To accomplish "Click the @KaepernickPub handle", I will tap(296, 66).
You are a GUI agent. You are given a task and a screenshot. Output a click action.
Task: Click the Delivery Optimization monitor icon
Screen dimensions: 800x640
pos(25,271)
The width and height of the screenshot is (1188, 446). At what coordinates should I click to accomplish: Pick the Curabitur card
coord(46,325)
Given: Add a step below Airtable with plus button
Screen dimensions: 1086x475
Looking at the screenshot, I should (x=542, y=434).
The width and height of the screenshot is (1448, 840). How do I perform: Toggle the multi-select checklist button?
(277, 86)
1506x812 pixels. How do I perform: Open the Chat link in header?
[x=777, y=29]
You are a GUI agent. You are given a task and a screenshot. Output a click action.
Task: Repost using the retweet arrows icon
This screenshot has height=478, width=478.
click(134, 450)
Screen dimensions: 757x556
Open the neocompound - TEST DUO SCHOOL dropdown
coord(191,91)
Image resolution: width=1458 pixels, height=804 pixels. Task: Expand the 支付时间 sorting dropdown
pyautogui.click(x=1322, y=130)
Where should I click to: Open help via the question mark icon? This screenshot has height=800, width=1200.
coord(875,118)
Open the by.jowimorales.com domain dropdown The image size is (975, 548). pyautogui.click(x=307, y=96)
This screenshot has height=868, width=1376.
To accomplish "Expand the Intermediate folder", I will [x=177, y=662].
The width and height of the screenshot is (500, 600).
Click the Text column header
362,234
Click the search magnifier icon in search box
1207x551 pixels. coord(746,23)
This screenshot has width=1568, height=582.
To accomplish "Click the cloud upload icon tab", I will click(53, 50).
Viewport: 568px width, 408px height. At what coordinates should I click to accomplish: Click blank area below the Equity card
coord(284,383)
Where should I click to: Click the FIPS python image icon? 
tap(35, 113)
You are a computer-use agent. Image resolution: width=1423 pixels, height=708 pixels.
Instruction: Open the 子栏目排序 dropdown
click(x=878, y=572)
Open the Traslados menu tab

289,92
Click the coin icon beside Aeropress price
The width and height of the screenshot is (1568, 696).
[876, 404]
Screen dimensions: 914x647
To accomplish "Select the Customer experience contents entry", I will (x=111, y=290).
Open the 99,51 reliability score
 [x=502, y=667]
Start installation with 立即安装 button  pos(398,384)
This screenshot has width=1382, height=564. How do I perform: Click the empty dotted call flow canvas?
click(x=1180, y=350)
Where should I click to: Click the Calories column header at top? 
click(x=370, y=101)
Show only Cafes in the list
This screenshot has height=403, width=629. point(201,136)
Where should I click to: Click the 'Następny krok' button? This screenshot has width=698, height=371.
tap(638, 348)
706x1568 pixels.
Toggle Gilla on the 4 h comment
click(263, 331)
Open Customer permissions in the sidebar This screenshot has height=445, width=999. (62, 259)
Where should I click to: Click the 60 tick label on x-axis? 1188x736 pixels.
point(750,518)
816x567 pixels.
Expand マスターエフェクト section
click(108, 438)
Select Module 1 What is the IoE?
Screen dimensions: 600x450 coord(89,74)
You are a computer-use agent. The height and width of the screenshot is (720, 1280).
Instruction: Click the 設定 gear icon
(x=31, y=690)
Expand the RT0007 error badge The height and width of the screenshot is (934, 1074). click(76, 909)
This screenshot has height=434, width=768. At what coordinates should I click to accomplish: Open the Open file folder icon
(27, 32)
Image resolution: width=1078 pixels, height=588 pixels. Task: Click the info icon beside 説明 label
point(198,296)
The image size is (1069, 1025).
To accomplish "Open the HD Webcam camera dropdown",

◆ Set task: Format the rows starting with the line that contains "This screenshot has width=1382, height=564." and going on through the line that contains "click(108, 438)" as a JSON list of strings, one string per line, leaving out blank lines.

◆ Written solution:
[
  "This screenshot has width=1382, height=564. How do I perform: Click the empty dotted call flow canvas?",
  "click(x=1180, y=350)",
  "Where should I click to: Click the Calories column header at top? ",
  "click(x=370, y=101)",
  "Show only Cafes in the list",
  "This screenshot has height=403, width=629. point(201,136)",
  "Where should I click to: Click the 'Następny krok' button? This screenshot has width=698, height=371.",
  "tap(638, 348)",
  "706x1568 pixels.",
  "Toggle Gilla on the 4 h comment",
  "click(263, 331)",
  "Open Customer permissions in the sidebar This screenshot has height=445, width=999. (62, 259)",
  "Where should I click to: Click the 60 tick label on x-axis? 1188x736 pixels.",
  "point(750,518)",
  "816x567 pixels.",
  "Expand マスターエフェクト section",
  "click(108, 438)"
]